Homemade Pasta
August 10, 2010
A couple of nights ago, I cranked semolina dough through the rollers of the pasta machine, as I pressed the phone receiver between my ear and shoulder and talked with my eldest son. I heard noise in the background. My son called back to a guy nearby who was harassing him for talking on the phone too long.
“Quiet! I’m talking to my mom!”
The guy wanted to know if I remembered him.
“His name is Steve. He used to hang out with me and the guys when we were lighting off fireworks in the neighborhood and ringing people’s doorbells.”
I couldn’t help but laugh. It seemed so long ago. Seven years? Eight? I didn’t remember Steve, but I told my son to say “Hi.”
“He says he remembers your food. We ate lots and lots of your food.” He laughed.
“You sure did,” I said, as I ran the dough through the cutting blades and hung each individual noodle to dry. “I’m making homemade pasta. I don’t think I’ve done that since you were a kid.”
“With that machine? I remember that. That was cool.”
I told him about the produce his dad and I had gotten from the farmers market that day, and how we found the most amazing striped heirloom tomatoes. “I’m making broccoli sauce. I think even you liked broccoli sauce.”
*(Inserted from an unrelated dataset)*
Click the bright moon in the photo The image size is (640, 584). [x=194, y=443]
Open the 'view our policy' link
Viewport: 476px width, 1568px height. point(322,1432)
“That stuff was good. I eat every vegetable I can, Mom. The produce they serve in jail is mostly canned, but sometimes I get these little slivers of fresh tomato in my salad, and I make sure to eat it all. I’m trying to be healthy. You’d be proud of me.”
“I am proud of you,” I said.
A nice thing… the rich combination of food and memory—layered, tossed, served and shared.
I love how you just tease out the beginning of that long knotted chain….
Layers indeed.
There are lots of young men I see today and think, “Son, I used to feed you a couple of times a week. For years.” Those things get remembered.
Food is love. (So is writing.)
I’m pretty sure I saw this . . . and loved it the first time I read it, too. Homemade pasta and maternal love . . . very nice things . . .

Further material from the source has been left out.